That little stone reminds you that even if all you did today was breathe and survive, that is enough.
Steady earthen swirls of amber you find everywhere in the rocks, in clouds lifting and spiraling to celestial plains. In the design of your thumbprint. In the design of your thumbprint used to finger paint. In the design of your thumbprint used to finger paint the way your therapist showed you. In the design... In the...
You hold the geode disc in your palm. It's been sanded and coated on its two identical sides, only the outer edge of the rock still rough. Trace the circles, the perfect pattern lines, the simplicity of geology. One day it will break with the force you apply to rub the resin under your thumb. The sensation seeps out the worry from your skin, but it can't handle all of you.
Summer vacation with your uncle before he died, the two of you hiked high trails in Wyoming, saw swirls of purest blue in thermal pools. Arctic iceberg at the perimeter, encasing lapis between steel and cobalt, all hazy at the surface among the steam, yet pure and deep underneath. Circles of clarity. Beneath the gray rock around it and its rivulets devoid of vegetation and life, other life lived in a compressed world of heat and pressure. Swirls in the pool like microbes under a microscope. Proof of life. Perseverance.
He brought the geode to you while you were in the hospital, so soon before he himself would be admitted and never leave. You could have had a room together, you later think. You were alone, your father down the hall in search of coffee. You would remember the steam from his styrofoam cup swirling like the pools. But right then it was just your uncle sitting on the edge of the bed.
"I want you to have this," he said in the shadows of the room, the beeping of machines and squeaks of nurses' shoes on polished linoleum. Opened your fingers and placed it in your palm. You examined the swirls of mocha, burgundy, mahogany, steady and perfect and simple. Tipped with cerulean.
"I'm sorry we didn't see it getting so hard for you. You mustn't listen to those thoughts. There's always another way. Not this." He taps the geode in my hand. "This is something I used whenever it got bad for me. Whenever you have these feelings again, I want you to focus on the colors. Remember."

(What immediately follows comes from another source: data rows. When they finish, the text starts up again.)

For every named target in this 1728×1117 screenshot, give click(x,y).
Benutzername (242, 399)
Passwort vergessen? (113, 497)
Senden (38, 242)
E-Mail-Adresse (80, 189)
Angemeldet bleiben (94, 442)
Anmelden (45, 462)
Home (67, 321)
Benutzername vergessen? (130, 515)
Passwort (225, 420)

You smell the sulfur of the water, feel the steam open the pores on your face despite the thin air around you. You hear the bubbling and the crunch of dry grass and packed dirt under your hiking boots. You see the clouds swirling to their celestial plains. You see the design of your thumbprint used to finger paint the way your therapist showed you.

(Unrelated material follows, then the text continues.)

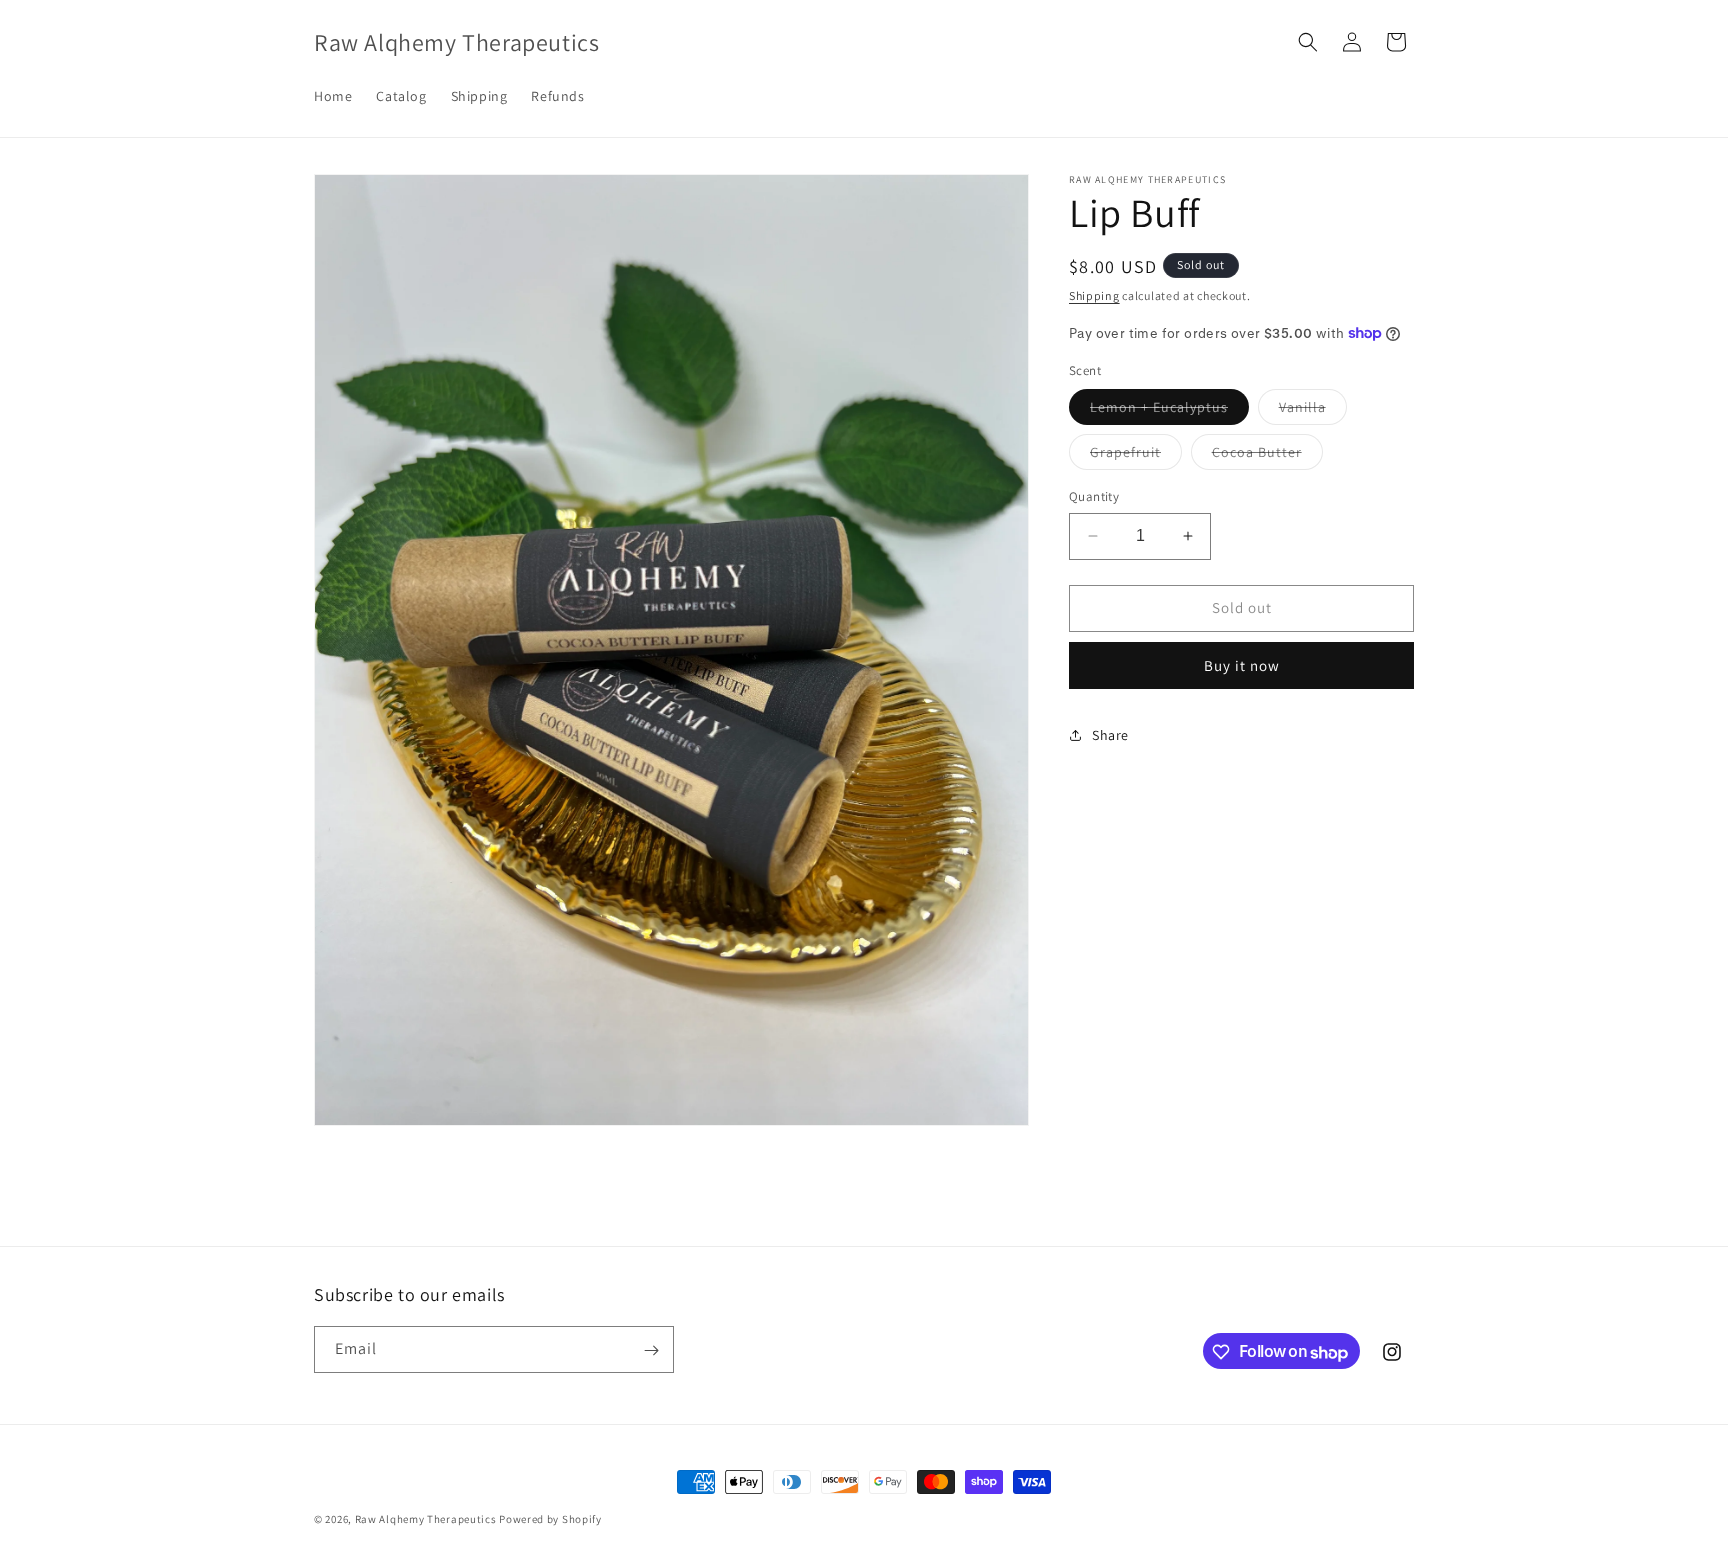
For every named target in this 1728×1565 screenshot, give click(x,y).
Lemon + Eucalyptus (1169, 411)
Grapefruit (1136, 456)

Happiness exists for other people, but not you. Your uncle knew this and now even when he is gone, the geode remains. The cold resin warms in your hand constantly. When you rub it under your thumb, the glossy surface quickly sticks under the heat of friction. Even in your pocket, its colors are clear to you. You see the swirls and focus on that simplicity. That constancy.
And that little stone reminds you that even if all you did today was breathe and survive, that is enough.